Tunnel vision + Part II

September 14th 2010

It’s hard to enable my head to think of any further solutions, conclusions and suggestions. Whenever I look straight at someone they seem to shrink into a tunnel vision, as if I am in the middle of a panic attack. Dyspnea, nausea and sore muscles – thinking about everybody although I’d rather have each single one gone. Sometimes I wonder why hand out so much generosity, effort and loveliness, even though I know exactly what I’d rather spread. I don’t feel good after treating someone nicely and neither do I after mistreating someone. It’s all about my stupid philosophy: Treat each one the way they deserved to be treated. Though, very often I am kind although I shouldn’t be. It’s all out of control now. There is a huge problem I don’t know how to deal with, which is: I always keep my word. It’s not that I ever want to make a promise, but those promises just pop out of my mouth accidentally, because I don’t know what else to say or what else to do, because I hate awkward silence towards the end of a conversation and this is where I would end up saying unwillingly “Let’s have Chinese before I head off” or “Maybe we can have another coffee before I go…” AND I DON’T WANT ANY OF THESE. Why would I make promises if I knew I was going to suffer for them? Panic attack, because I’m on the verge of going crazy and because I can’t hold my breath any longer. It’s not that I’m really crazy; I’m only getting uncontrollably impatient with demonstrating my irrationality, abstractness and monstrosity. Why is it that we never know each other perfectly? There is a very simple answer to this. People think what they are and what they feel is worthless and not worth talking about; if it’s self pity then of course not. They think by keeping everything to themselves, makes them more mysterious, but it doesn’t, if you never open up.
Though I don’t always keep my word, I preview the person’s aura and I would start classing his or her veracity and truthfulness. Some don’t care and pretend they care.
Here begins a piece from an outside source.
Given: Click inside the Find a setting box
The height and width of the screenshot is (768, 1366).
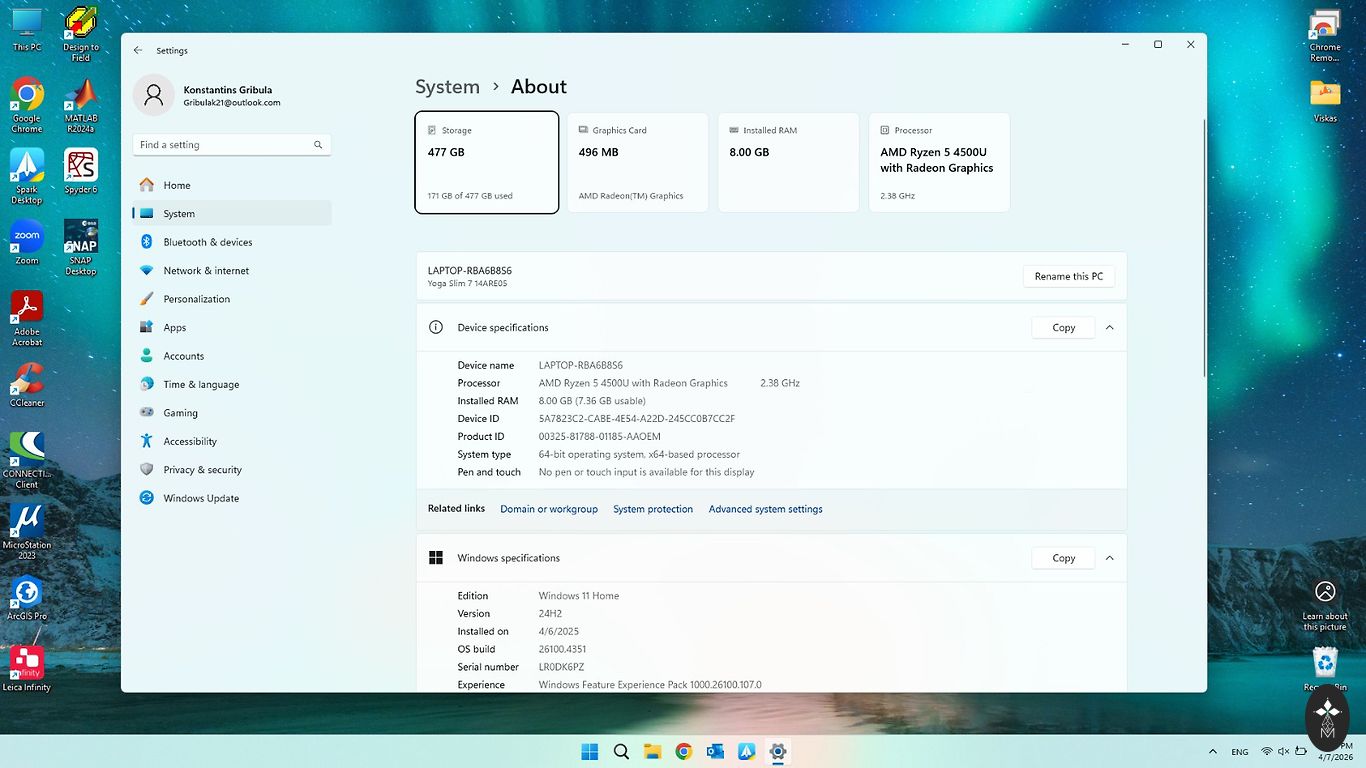Looking at the screenshot, I should tap(220, 145).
September 28 2010, Part II – Emptying bowel

It’s been five days now and that uncomfortable feeling in my stomach has finally gone. As I said I had no expectations. Once you have experienced your ups and downs, it’s difficult to feel excited about changes in your life. Most importantly, you know you need these changes in order to get on with your life. So if you enter a new world with no expectations and no proper excitement, you end up feeling slightly scared and insecure about what is going to crash upon your head. I felt nauseated and there was this tunnel vision again decreasing my eyesight and perception; my entire body strength had gone. All I had to do when checking my circulation was to lift my hands and see whether I was trembling. The nasty iron fist of disillusionment had been trying to knock me unconscious again. Two weeks ago I was wondering where I was and what the hell I was doing. I had no idea who those people around me were or whether I really knew them, not to mention me. Is this really my mind and body? If so why do I constantly see a different girl in the mirror staring back at me? How much I hate to admit, the past three years felt like I’ve been comatose and I’ve only just opened my eyes again. During that coma I was collecting pieces from the past; my own rubbish that had polluted my perception. I recycled them, hoping that they would stink a little less. The only things I couldn’t recycle were my anger and self-loathing. The moment I opened my eyes I knew. Self-awareness, wakefulness and polluted perception. The woman in the mirror is a 26 year old student whose job is to clean up some mess, but she has not a damn clue how.

Now that I have my own room and space, I hope I can finally be the one that I am and always have been ever since the cut of the umbilical cord. Light blue.